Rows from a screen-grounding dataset
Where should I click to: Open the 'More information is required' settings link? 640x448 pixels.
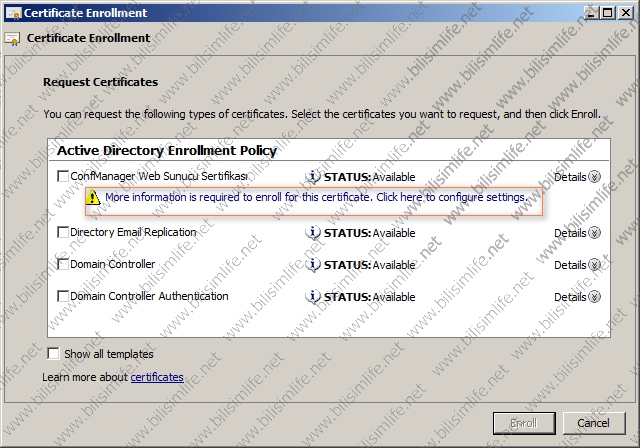[x=316, y=197]
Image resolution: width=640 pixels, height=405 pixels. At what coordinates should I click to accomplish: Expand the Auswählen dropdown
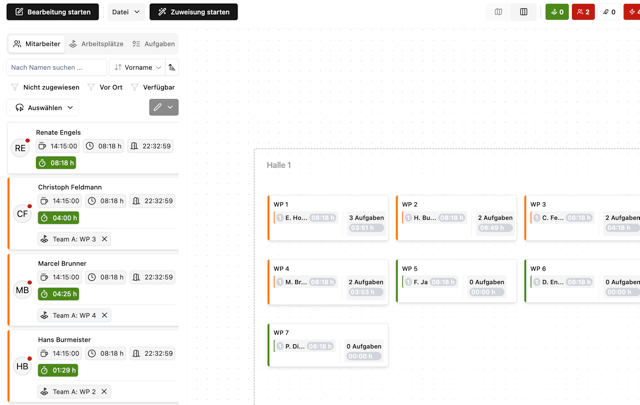(44, 107)
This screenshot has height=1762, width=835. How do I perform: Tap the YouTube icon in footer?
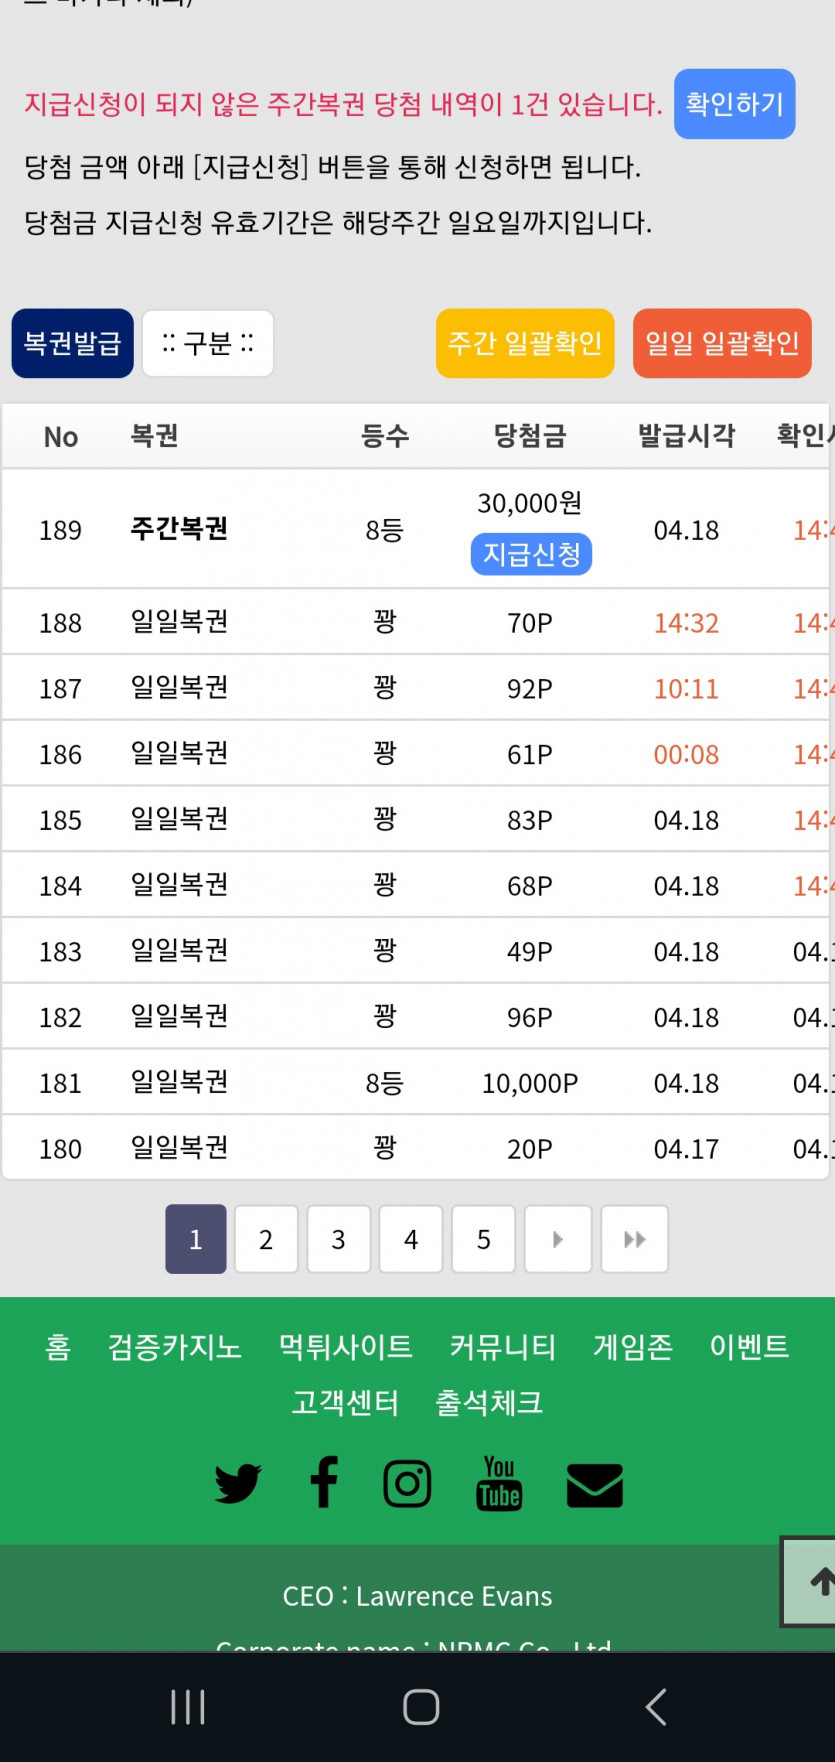(x=499, y=1483)
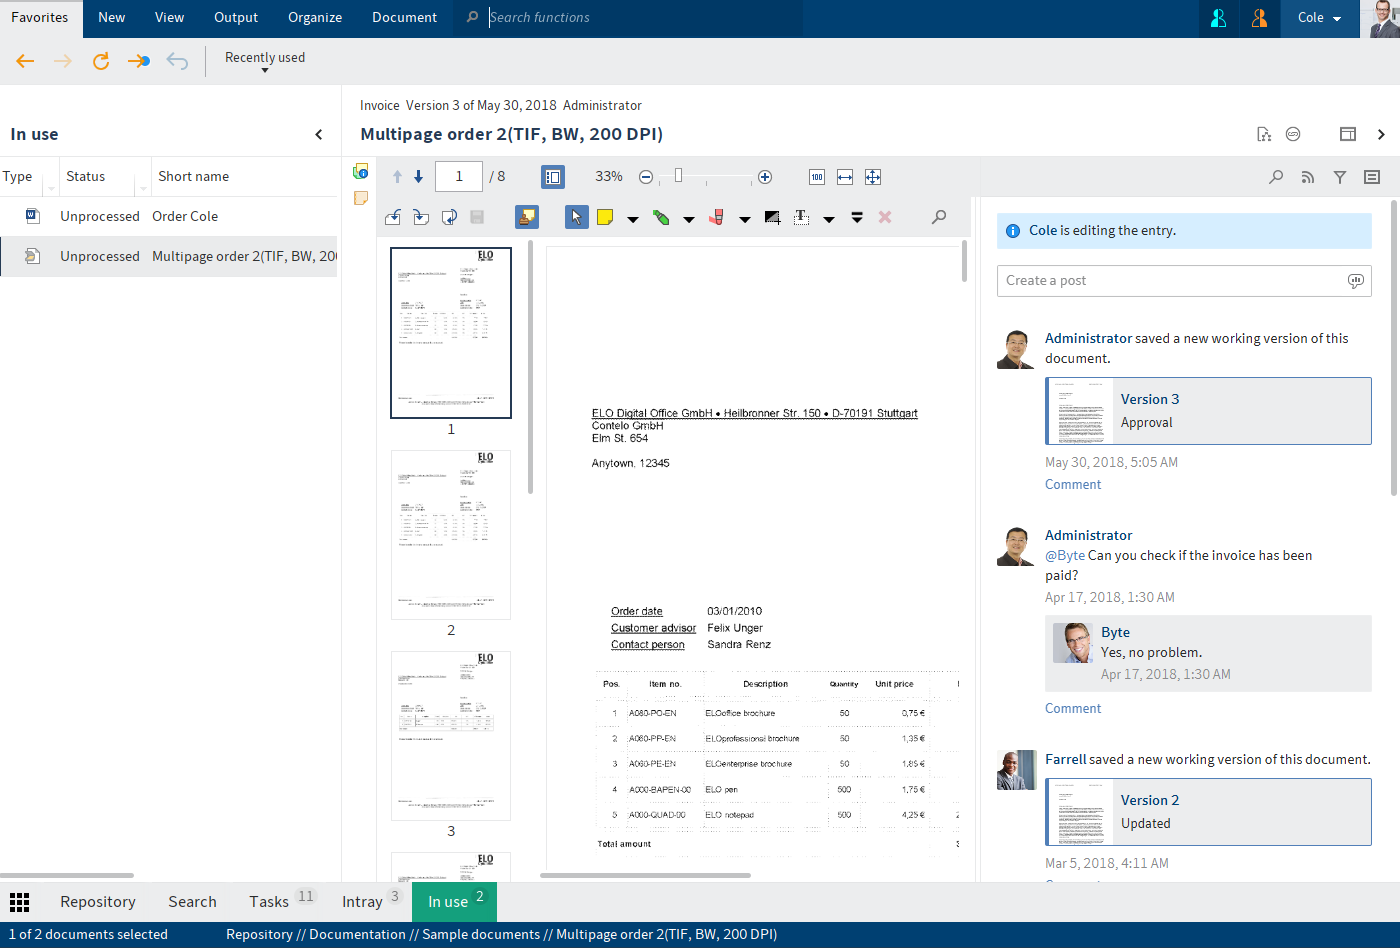The width and height of the screenshot is (1400, 948).
Task: Pick the green highlighter marker tool
Action: point(661,217)
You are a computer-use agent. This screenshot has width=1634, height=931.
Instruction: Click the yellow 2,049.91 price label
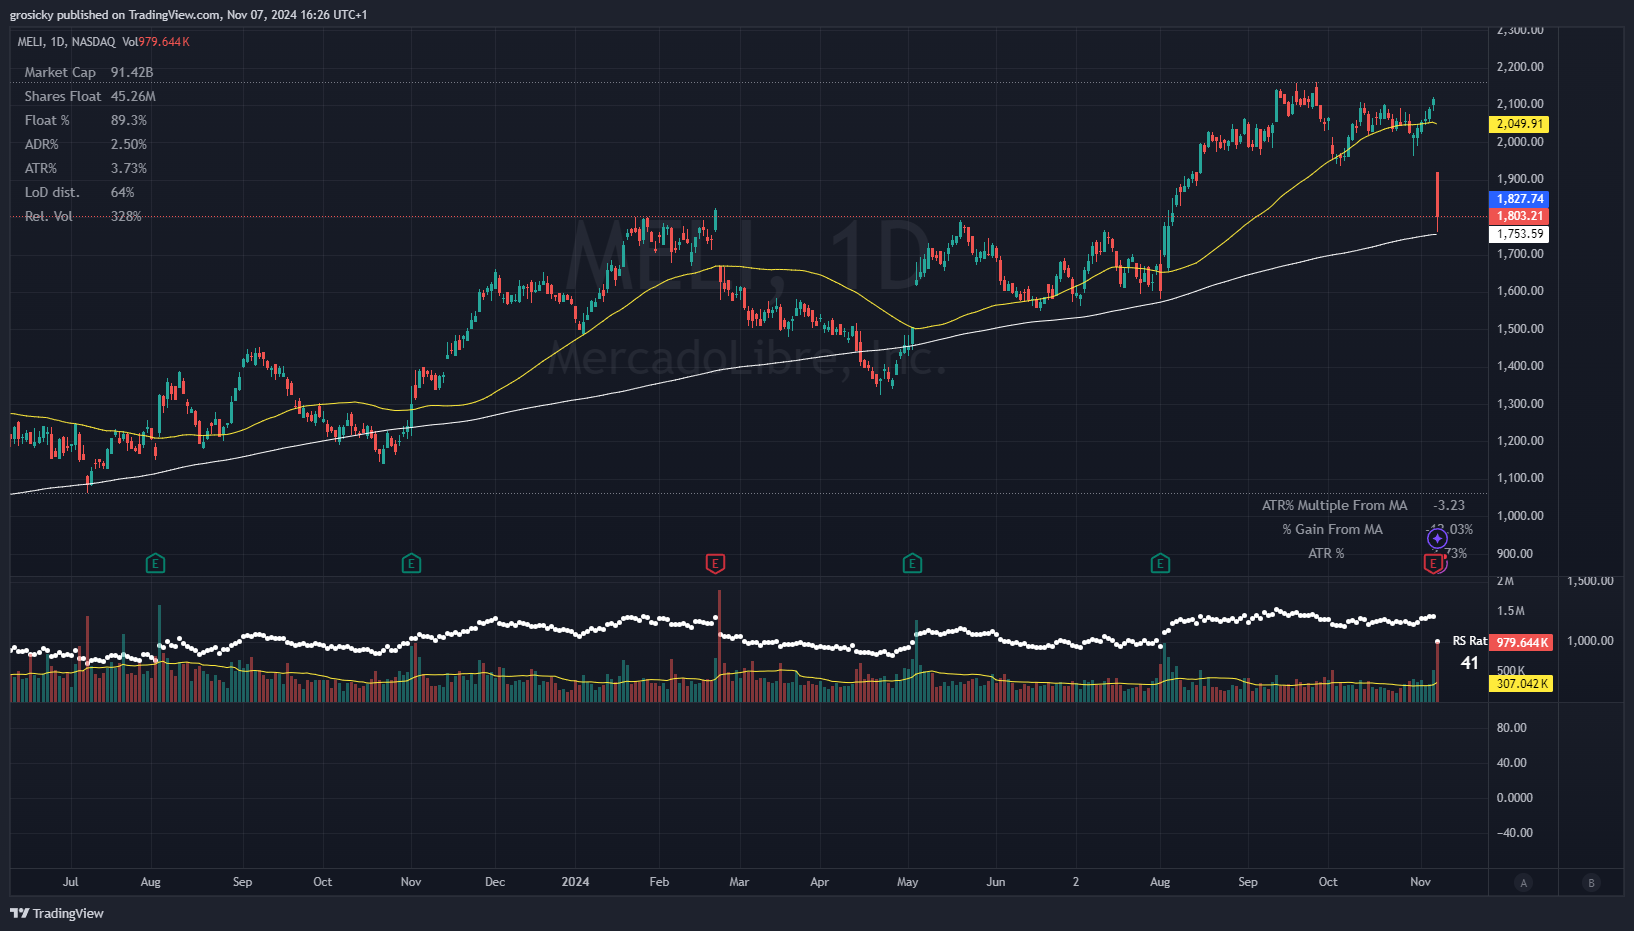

_What the exercise asks_: Format every line of the rows above as a Markdown table with the columns Number and Line, skipping blank lines. Leave the pictures out.

_Full output_:
| Number | Line |
|---|---|
| 1 | Where should I click to: Open the 'More information is required' settings link? 640x448 pixels. |
| 2 | [x=316, y=197] |
| 3 | Image resolution: width=640 pixels, height=405 pixels. At what coordinates should I click to accomplish: Expand the Auswählen dropdown |
| 4 | (44, 107) |
| 5 | This screenshot has height=1762, width=835. How do I perform: Tap the YouTube icon in footer? |
| 6 | (x=499, y=1483) |
| 7 | The width and height of the screenshot is (1400, 948). |
| 8 | Task: Pick the green highlighter marker tool |
| 9 | Action: point(661,217) |
| 10 | You are a computer-use agent. This screenshot has width=1634, height=931. |
| 11 | Instruction: Click the yellow 2,049.91 price label |